| Data shown |
• • •

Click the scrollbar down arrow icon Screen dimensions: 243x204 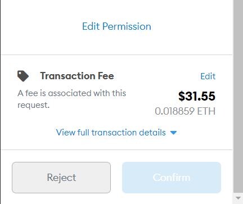(238, 198)
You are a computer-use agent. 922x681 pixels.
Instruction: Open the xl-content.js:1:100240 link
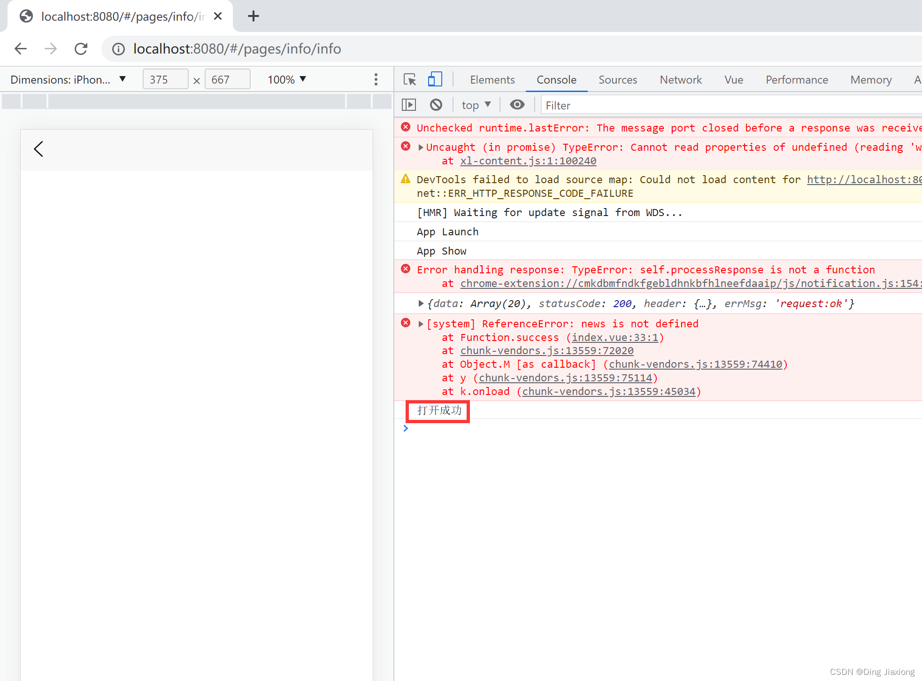(528, 161)
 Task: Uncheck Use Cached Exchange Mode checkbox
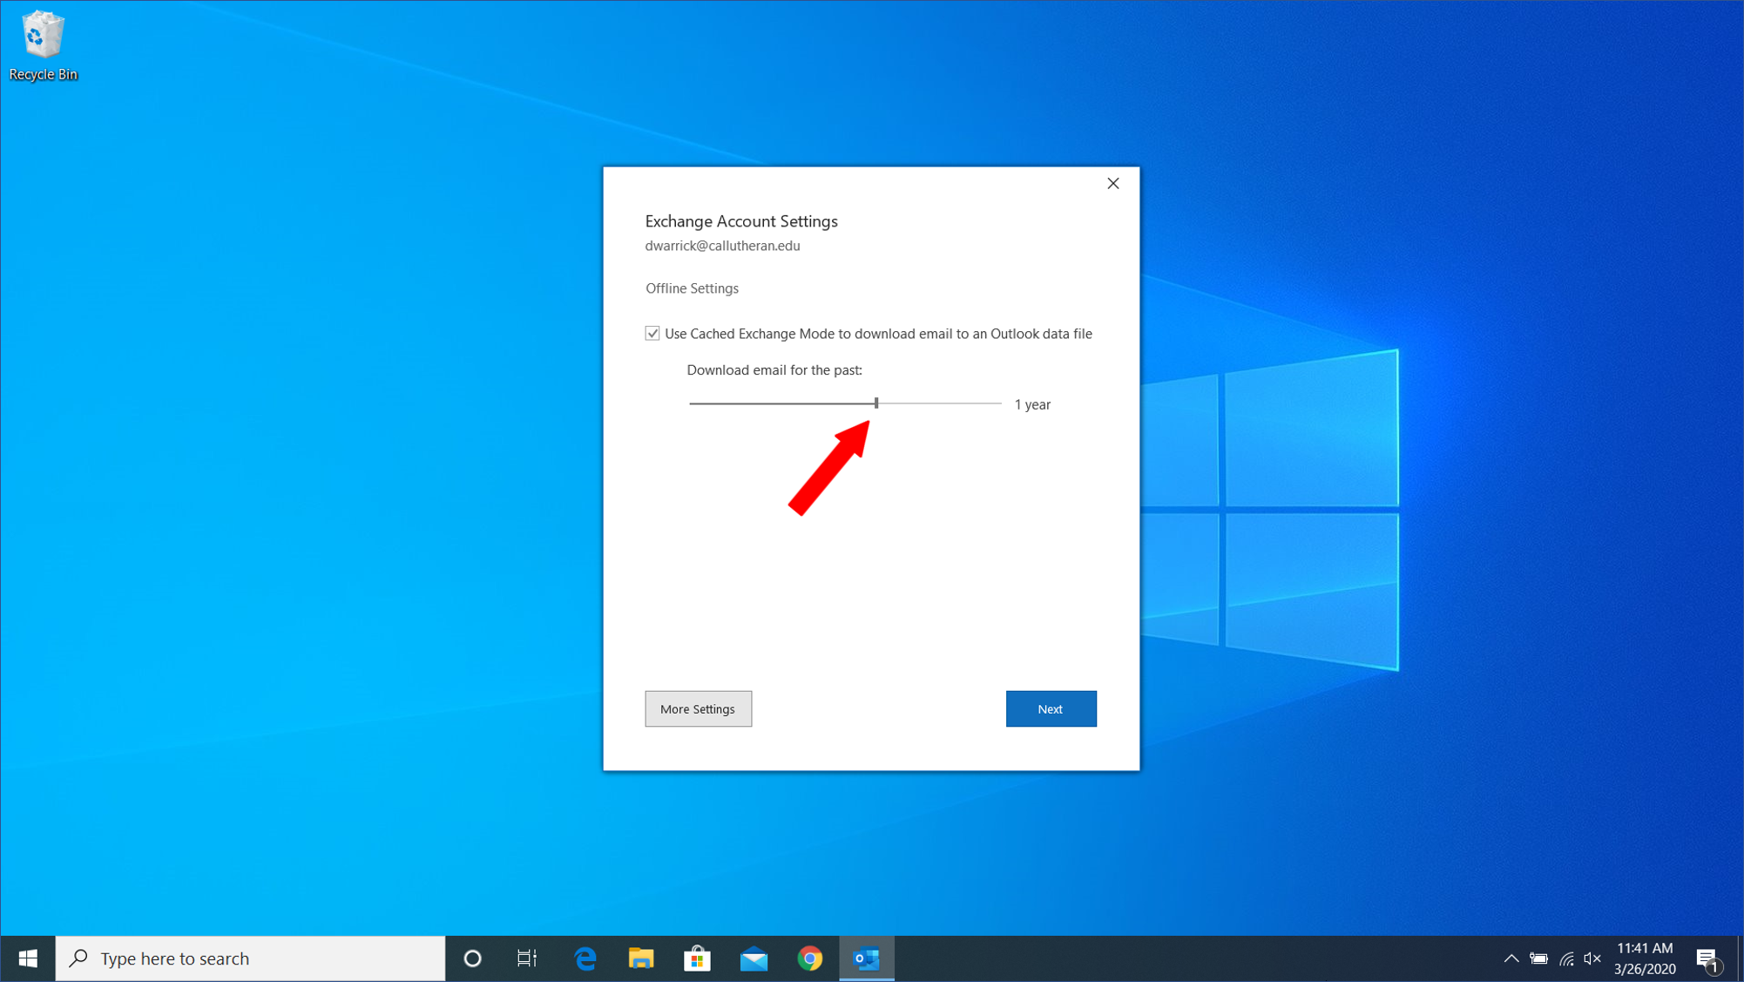[652, 334]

• • •

| Task to complete |
Put the entries above into a JSON list of strings, one string per line, skipping blank lines. Begin at the line that contains "You are a computer-use agent. 922x681 pixels.", stop after the last line of the entries, and leave the pictures out.

| Completed task |
[
  "You are a computer-use agent. 922x681 pixels.",
  "Instruction: Open the xl-content.js:1:100240 link",
  "(528, 161)",
  " Task: Uncheck Use Cached Exchange Mode checkbox",
  "[652, 334]"
]